[Stored dataset items]
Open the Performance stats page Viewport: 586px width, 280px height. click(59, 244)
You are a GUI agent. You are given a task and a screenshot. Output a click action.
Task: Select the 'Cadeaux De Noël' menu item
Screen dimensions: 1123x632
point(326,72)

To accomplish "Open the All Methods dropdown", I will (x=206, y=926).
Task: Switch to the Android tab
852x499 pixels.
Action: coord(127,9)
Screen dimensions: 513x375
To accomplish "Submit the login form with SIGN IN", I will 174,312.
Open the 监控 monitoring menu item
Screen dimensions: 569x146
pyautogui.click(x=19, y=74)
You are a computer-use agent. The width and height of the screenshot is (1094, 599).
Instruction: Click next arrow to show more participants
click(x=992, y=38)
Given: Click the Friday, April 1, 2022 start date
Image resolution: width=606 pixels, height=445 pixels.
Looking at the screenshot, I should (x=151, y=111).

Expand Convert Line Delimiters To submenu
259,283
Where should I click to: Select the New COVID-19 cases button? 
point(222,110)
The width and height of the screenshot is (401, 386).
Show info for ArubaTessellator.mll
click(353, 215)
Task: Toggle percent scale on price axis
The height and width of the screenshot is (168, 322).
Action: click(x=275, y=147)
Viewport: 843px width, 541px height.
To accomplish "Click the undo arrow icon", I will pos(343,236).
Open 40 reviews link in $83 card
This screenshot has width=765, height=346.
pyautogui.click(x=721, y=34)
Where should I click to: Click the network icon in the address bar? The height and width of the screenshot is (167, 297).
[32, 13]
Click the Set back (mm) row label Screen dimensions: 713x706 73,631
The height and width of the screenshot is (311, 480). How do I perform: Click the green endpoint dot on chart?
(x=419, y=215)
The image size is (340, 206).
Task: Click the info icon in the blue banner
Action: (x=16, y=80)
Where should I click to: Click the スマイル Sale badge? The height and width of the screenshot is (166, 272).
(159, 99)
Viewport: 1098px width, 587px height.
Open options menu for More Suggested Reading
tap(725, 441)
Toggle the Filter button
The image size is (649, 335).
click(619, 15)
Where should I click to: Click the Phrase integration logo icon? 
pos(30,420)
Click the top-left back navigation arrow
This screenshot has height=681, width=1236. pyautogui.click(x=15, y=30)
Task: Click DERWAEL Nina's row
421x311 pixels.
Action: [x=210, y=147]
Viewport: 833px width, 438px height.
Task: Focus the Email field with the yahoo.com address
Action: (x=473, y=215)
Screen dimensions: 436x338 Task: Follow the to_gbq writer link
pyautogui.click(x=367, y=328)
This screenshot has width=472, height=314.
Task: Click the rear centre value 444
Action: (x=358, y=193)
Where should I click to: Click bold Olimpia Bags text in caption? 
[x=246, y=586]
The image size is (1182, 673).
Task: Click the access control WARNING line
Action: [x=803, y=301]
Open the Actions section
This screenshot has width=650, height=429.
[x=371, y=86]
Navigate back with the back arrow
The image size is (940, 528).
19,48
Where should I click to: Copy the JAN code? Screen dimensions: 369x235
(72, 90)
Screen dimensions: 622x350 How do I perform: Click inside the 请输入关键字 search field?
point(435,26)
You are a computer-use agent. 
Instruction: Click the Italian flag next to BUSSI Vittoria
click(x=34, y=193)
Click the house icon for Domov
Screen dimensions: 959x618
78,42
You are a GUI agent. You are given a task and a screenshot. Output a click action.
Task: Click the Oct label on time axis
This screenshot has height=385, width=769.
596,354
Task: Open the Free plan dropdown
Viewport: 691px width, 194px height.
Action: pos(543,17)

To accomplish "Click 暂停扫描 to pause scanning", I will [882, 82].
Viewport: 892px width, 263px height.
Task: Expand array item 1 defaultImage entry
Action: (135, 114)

- REQUIREMENT
The whole of the data is to be returned with every line intact.

- REPLY TO THE TASK
Open the Performance stats page Viewport: 586px width, 280px height. click(59, 244)
You are a GUI agent. You are given a task and a screenshot. Output a click action.
Task: Select the 'Cadeaux De Noël' menu item
Screen dimensions: 1123x632
point(326,72)

To accomplish "Open the All Methods dropdown", I will (x=206, y=926).
Task: Switch to the Android tab
852x499 pixels.
Action: coord(127,9)
Screen dimensions: 513x375
To accomplish "Submit the login form with SIGN IN", I will 174,312.
Open the 监控 monitoring menu item
Screen dimensions: 569x146
pyautogui.click(x=19, y=74)
You are a computer-use agent. The width and height of the screenshot is (1094, 599).
Instruction: Click next arrow to show more participants
click(x=992, y=38)
Given: Click the Friday, April 1, 2022 start date
Image resolution: width=606 pixels, height=445 pixels.
Looking at the screenshot, I should (x=151, y=111).

Expand Convert Line Delimiters To submenu
259,283
Where should I click to: Select the New COVID-19 cases button? 
point(222,110)
The width and height of the screenshot is (401, 386).
Show info for ArubaTessellator.mll
click(353, 215)
Task: Toggle percent scale on price axis
The height and width of the screenshot is (168, 322).
Action: click(x=275, y=147)
Viewport: 843px width, 541px height.
To accomplish "Click the undo arrow icon", I will pos(343,236).
Open 40 reviews link in $83 card
This screenshot has width=765, height=346.
pyautogui.click(x=721, y=34)
Where should I click to: Click the network icon in the address bar? The height and width of the screenshot is (167, 297).
[32, 13]
Click the Set back (mm) row label Screen dimensions: 713x706 73,631
The height and width of the screenshot is (311, 480). How do I perform: Click the green endpoint dot on chart?
(x=419, y=215)
The image size is (340, 206).
Task: Click the info icon in the blue banner
Action: (x=16, y=80)
Where should I click to: Click the スマイル Sale badge? The height and width of the screenshot is (166, 272).
(159, 99)
Viewport: 1098px width, 587px height.
Open options menu for More Suggested Reading
tap(725, 441)
Toggle the Filter button
The image size is (649, 335).
click(619, 15)
Where should I click to: Click the Phrase integration logo icon? 
pos(30,420)
Click the top-left back navigation arrow
This screenshot has height=681, width=1236. pyautogui.click(x=15, y=30)
Task: Click DERWAEL Nina's row
421x311 pixels.
Action: [x=210, y=147]
Viewport: 833px width, 438px height.
Task: Focus the Email field with the yahoo.com address
Action: (x=473, y=215)
Screen dimensions: 436x338 Task: Follow the to_gbq writer link
pyautogui.click(x=367, y=328)
This screenshot has width=472, height=314.
Task: Click the rear centre value 444
Action: (x=358, y=193)
Where should I click to: Click bold Olimpia Bags text in caption? 
[x=246, y=586]
The image size is (1182, 673).
Task: Click the access control WARNING line
Action: [x=803, y=301]
Open the Actions section
This screenshot has width=650, height=429.
[x=371, y=86]
Navigate back with the back arrow
The image size is (940, 528).
19,48
Where should I click to: Copy the JAN code? Screen dimensions: 369x235
(72, 90)
Screen dimensions: 622x350 How do I perform: Click inside the 请输入关键字 search field?
point(435,26)
You are a computer-use agent. 
Instruction: Click the Italian flag next to BUSSI Vittoria
click(x=34, y=193)
Click the house icon for Domov
Screen dimensions: 959x618
78,42
You are a GUI agent. You are given a task and a screenshot. Output a click action.
Task: Click the Oct label on time axis
This screenshot has height=385, width=769.
596,354
Task: Open the Free plan dropdown
Viewport: 691px width, 194px height.
Action: pos(543,17)

To accomplish "Click 暂停扫描 to pause scanning", I will [882, 82].
Viewport: 892px width, 263px height.
Task: Expand array item 1 defaultImage entry
Action: (135, 114)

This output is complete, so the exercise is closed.